**Try it**
The reply should contain only the lines from the start of the records through the line with "Теги (1045, 30)", reproduced verbatim and without pictures.

**Working data**

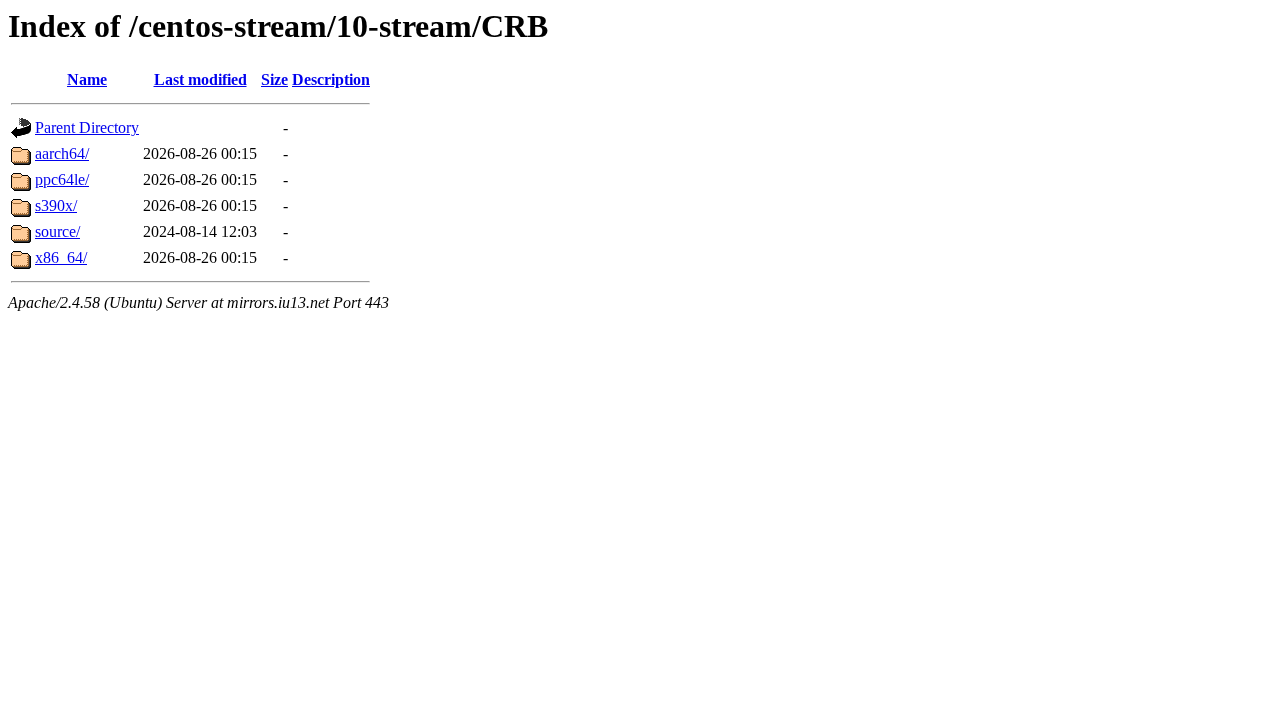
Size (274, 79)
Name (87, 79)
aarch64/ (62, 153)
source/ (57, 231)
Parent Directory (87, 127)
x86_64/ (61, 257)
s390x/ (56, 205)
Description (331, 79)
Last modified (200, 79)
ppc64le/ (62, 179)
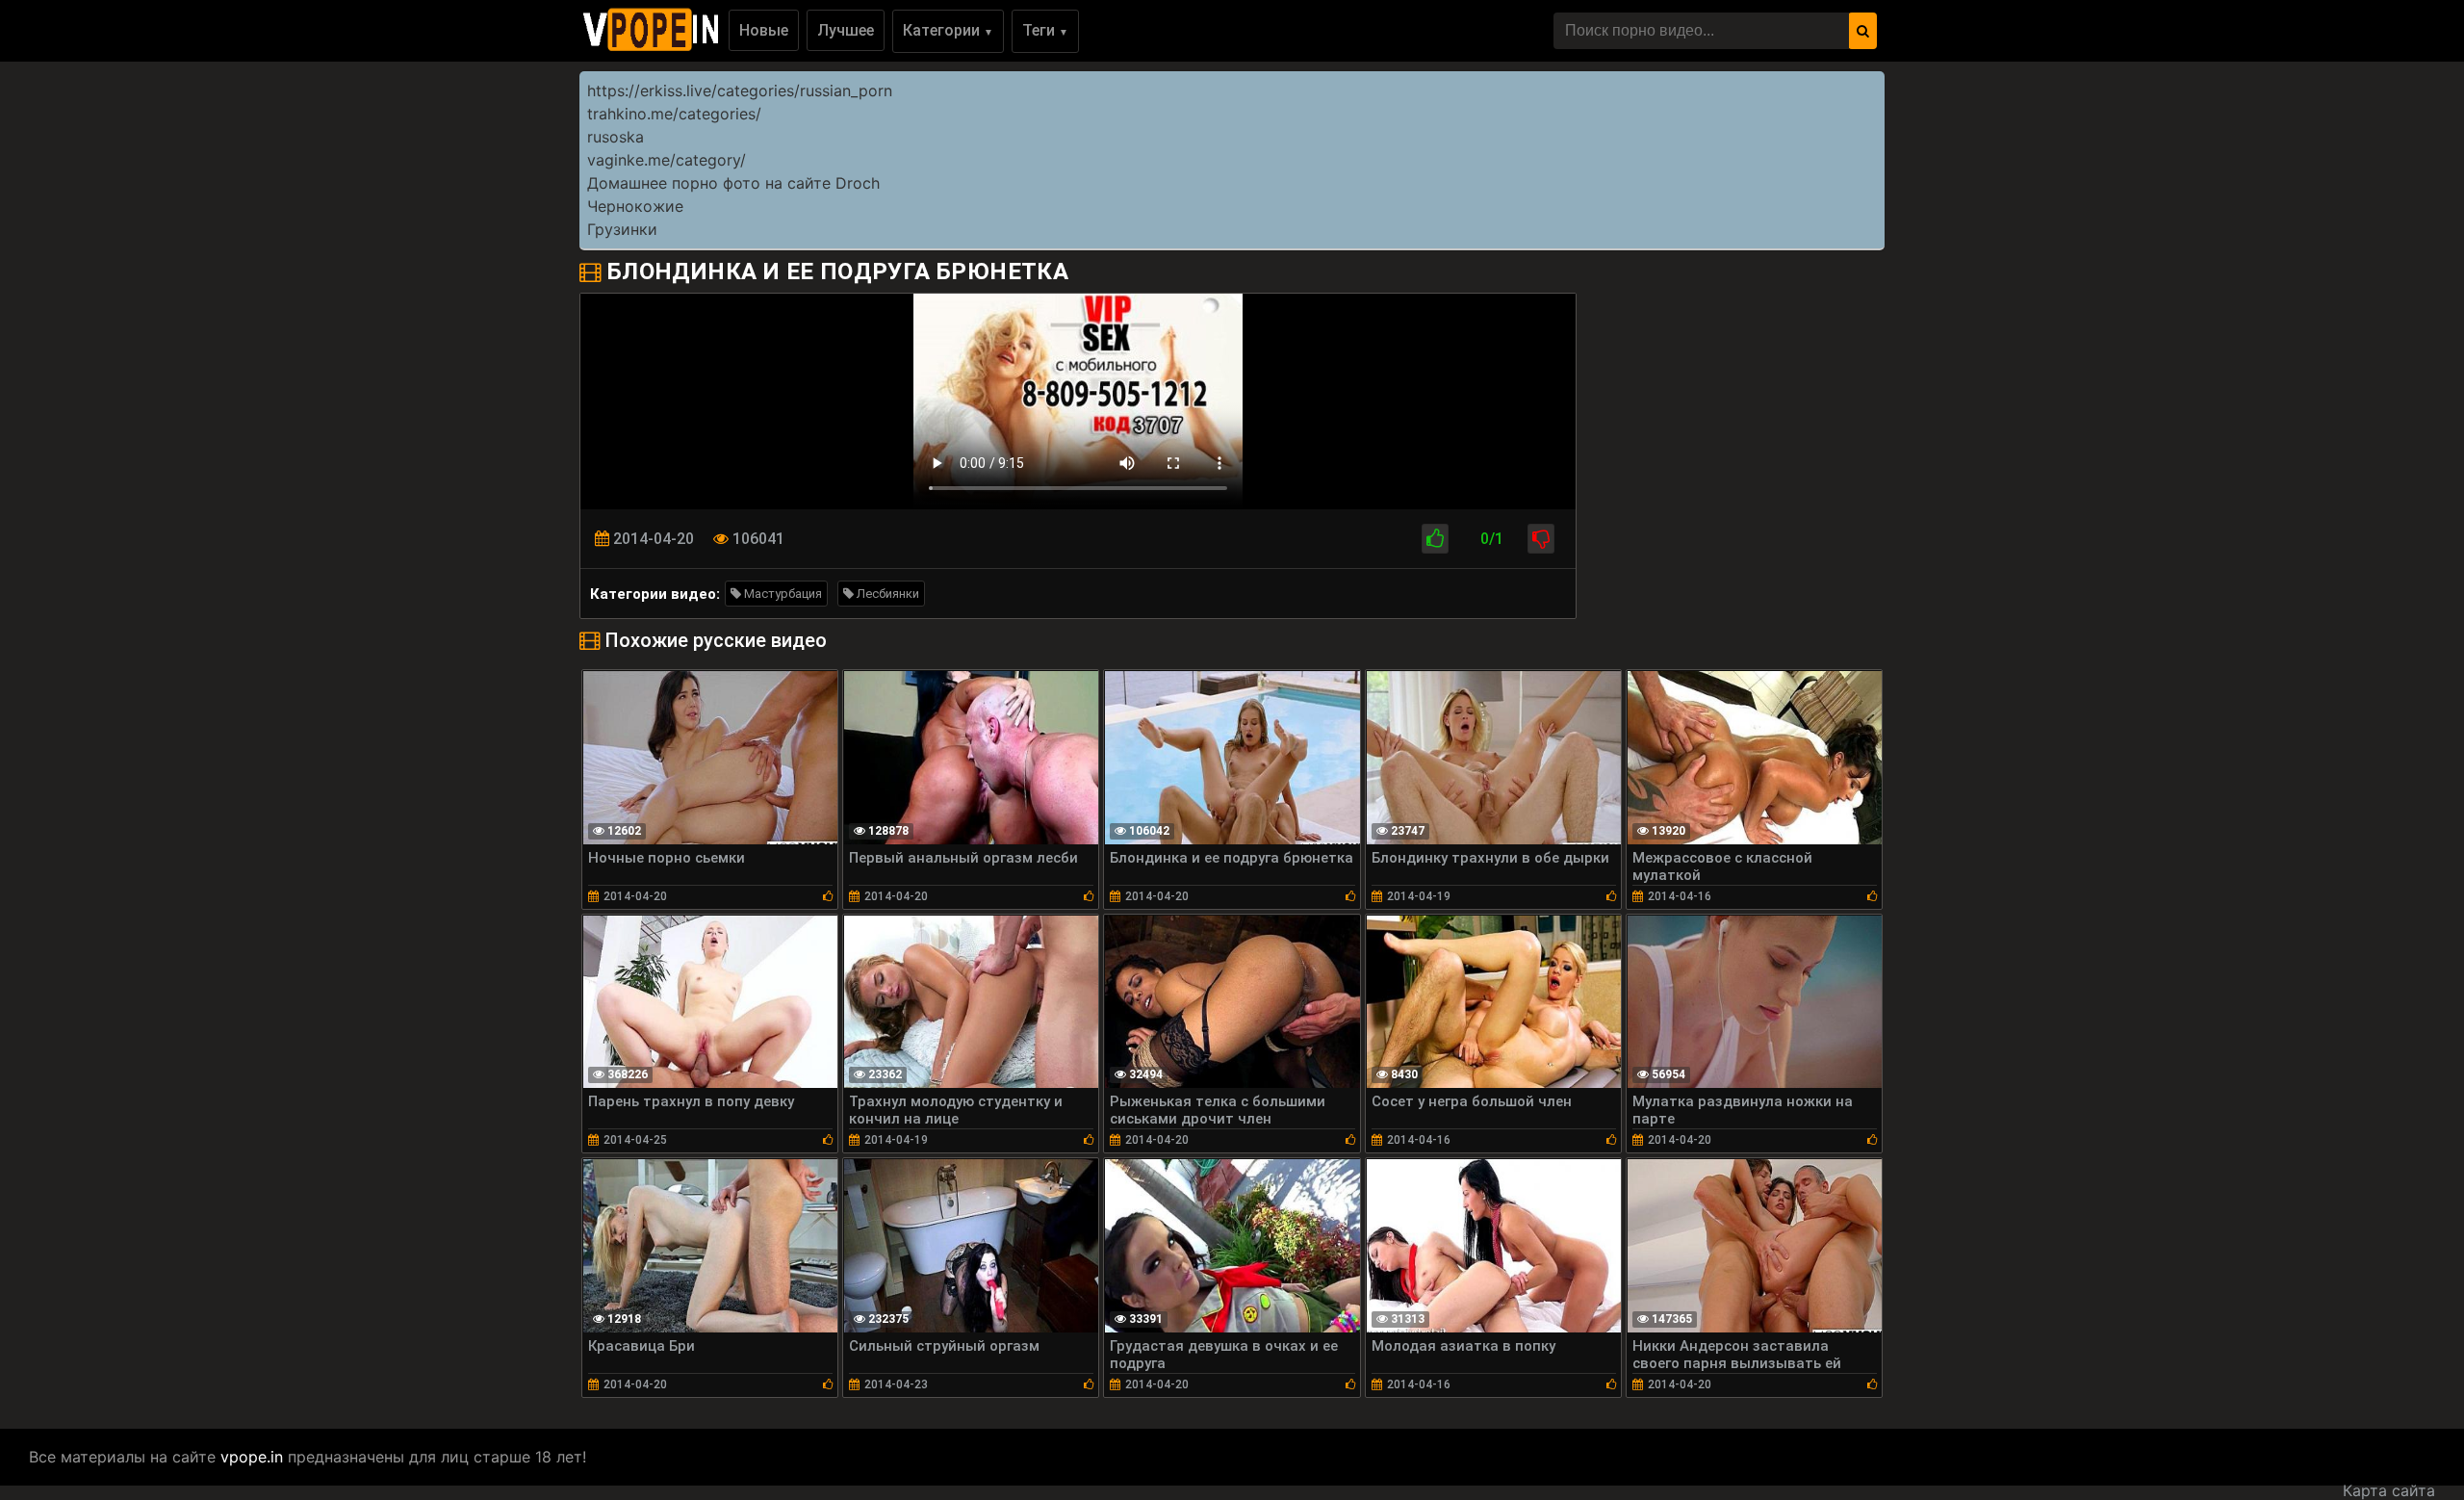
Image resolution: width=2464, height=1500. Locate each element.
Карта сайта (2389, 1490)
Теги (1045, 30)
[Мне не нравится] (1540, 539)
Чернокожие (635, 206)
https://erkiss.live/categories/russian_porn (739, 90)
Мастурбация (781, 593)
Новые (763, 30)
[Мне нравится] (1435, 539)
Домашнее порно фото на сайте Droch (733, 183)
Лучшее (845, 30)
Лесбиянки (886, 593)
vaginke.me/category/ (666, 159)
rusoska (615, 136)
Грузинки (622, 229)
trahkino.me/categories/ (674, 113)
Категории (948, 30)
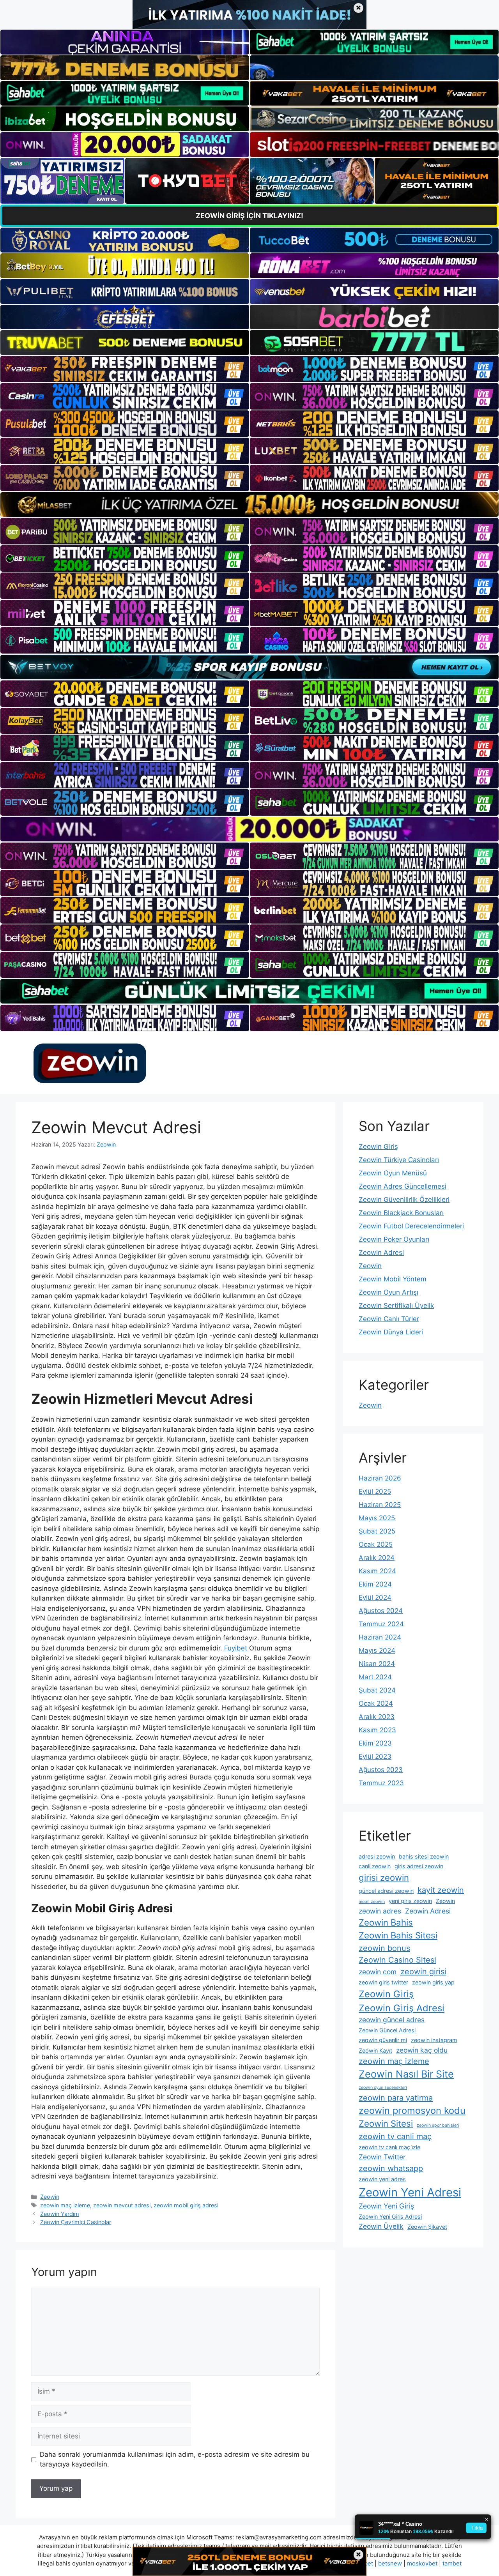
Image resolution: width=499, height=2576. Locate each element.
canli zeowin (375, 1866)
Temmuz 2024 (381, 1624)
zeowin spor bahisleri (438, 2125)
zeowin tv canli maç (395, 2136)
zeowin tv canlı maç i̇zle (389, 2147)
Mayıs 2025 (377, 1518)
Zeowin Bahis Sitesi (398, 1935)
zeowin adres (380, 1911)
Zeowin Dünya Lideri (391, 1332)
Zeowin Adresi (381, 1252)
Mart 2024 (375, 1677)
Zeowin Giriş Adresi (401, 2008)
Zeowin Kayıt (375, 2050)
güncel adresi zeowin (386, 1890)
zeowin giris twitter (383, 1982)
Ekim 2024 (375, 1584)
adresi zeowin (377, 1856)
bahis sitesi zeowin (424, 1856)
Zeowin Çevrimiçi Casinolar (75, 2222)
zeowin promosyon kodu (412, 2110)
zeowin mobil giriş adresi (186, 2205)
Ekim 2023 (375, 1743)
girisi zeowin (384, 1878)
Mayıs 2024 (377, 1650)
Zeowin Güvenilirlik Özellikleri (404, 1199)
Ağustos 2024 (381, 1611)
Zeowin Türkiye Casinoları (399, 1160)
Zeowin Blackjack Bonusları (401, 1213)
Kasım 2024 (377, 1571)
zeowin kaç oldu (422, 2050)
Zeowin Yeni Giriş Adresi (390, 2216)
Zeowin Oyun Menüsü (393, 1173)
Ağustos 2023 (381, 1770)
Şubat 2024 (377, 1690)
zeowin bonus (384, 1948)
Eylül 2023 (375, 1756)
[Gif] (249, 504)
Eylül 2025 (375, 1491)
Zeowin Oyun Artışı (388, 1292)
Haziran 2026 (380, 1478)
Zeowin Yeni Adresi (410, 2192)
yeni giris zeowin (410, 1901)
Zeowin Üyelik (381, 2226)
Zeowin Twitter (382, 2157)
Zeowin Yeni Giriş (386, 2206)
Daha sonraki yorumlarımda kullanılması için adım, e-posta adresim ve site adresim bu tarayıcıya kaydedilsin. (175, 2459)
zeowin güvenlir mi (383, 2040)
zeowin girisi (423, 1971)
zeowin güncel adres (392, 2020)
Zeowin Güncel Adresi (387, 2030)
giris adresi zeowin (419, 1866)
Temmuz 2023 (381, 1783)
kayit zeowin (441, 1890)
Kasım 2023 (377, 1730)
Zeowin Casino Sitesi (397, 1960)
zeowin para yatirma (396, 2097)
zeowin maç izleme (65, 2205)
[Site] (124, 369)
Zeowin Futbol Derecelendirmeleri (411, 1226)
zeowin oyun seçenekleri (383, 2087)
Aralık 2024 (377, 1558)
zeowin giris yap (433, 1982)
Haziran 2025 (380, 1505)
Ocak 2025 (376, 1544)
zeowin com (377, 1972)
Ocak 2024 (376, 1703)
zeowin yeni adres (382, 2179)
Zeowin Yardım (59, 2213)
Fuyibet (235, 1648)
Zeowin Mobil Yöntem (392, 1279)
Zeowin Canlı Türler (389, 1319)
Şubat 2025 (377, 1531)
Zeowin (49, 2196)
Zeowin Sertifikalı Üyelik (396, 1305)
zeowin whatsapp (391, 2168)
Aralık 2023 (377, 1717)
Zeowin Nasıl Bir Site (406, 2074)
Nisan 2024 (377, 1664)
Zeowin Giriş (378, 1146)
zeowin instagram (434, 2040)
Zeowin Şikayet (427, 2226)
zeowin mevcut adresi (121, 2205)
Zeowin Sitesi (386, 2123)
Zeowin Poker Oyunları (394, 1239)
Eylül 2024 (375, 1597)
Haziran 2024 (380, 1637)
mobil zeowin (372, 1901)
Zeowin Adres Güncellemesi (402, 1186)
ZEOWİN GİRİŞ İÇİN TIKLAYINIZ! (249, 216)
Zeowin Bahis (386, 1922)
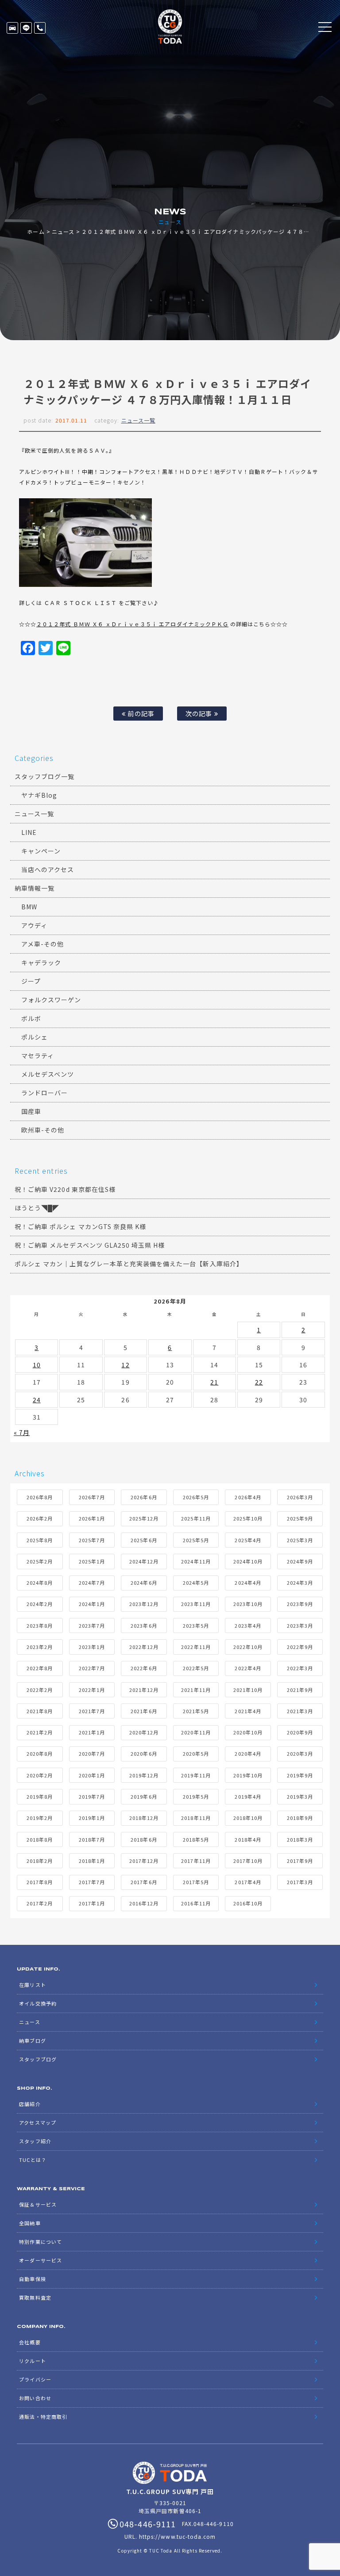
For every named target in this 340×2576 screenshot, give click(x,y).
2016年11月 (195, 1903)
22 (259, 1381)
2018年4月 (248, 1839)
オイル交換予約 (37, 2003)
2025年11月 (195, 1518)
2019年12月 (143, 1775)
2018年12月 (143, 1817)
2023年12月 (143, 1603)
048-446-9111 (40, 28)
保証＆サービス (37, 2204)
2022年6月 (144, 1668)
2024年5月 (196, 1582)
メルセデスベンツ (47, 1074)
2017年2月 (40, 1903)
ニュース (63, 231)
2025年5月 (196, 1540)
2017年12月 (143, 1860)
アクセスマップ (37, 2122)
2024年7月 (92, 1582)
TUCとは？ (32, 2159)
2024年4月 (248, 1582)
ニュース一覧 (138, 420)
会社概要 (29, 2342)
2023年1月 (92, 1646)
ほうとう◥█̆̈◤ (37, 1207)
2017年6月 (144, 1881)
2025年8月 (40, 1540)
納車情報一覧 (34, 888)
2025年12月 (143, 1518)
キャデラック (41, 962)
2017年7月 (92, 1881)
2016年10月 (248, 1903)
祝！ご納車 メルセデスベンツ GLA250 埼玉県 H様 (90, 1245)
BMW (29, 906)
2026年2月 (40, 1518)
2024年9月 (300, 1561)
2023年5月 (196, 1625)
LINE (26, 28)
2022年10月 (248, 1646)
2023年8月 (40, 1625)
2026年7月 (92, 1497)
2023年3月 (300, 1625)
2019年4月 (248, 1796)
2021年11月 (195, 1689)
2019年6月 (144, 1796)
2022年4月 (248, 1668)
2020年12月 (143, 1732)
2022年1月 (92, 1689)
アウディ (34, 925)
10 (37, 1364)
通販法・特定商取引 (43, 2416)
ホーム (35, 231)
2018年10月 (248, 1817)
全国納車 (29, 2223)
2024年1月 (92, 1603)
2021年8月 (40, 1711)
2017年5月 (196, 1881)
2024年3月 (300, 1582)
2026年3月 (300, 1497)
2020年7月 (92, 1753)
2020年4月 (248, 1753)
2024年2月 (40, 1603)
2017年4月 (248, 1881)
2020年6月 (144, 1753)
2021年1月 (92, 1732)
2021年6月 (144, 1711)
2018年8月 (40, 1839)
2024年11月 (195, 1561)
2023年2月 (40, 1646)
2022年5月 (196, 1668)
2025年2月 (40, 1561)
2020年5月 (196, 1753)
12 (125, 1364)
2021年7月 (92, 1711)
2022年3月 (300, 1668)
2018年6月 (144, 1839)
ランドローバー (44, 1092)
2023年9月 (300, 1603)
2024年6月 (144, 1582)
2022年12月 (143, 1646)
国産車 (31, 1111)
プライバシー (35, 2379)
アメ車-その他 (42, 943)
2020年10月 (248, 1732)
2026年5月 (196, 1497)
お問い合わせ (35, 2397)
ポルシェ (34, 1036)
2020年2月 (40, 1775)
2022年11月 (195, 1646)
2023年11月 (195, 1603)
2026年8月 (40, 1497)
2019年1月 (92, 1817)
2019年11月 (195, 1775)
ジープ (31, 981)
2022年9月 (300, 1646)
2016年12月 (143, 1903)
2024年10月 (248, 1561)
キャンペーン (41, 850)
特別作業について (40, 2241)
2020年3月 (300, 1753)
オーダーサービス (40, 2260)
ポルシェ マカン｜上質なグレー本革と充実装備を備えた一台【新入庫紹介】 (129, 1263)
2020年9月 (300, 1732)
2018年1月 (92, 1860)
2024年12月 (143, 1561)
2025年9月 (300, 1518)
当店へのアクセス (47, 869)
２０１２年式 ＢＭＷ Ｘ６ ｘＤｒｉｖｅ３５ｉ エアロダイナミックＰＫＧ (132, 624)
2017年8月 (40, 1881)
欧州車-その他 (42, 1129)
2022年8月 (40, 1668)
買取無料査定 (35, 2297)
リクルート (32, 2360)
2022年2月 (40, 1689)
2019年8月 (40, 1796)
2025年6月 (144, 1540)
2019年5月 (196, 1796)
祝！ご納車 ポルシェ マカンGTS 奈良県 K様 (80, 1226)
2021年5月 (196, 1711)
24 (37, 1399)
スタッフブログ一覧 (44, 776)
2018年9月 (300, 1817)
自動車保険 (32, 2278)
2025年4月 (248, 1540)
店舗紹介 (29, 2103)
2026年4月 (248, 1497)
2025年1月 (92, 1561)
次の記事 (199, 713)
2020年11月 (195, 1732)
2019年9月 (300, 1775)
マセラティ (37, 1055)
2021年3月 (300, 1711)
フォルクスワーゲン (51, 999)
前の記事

**Exercise result**
Size (274, 79)
Name (87, 79)
aarch64/ (62, 153)
source/ (57, 231)
Parent Directory (87, 127)
x86_64/ (61, 257)
s390x/ (56, 205)
Description (331, 79)
Last modified (200, 79)
ppc64le/ (62, 179)
Image resolution: width=2464, height=1500. Locate each element.
Карта сайта (2389, 1490)
Теги (1045, 30)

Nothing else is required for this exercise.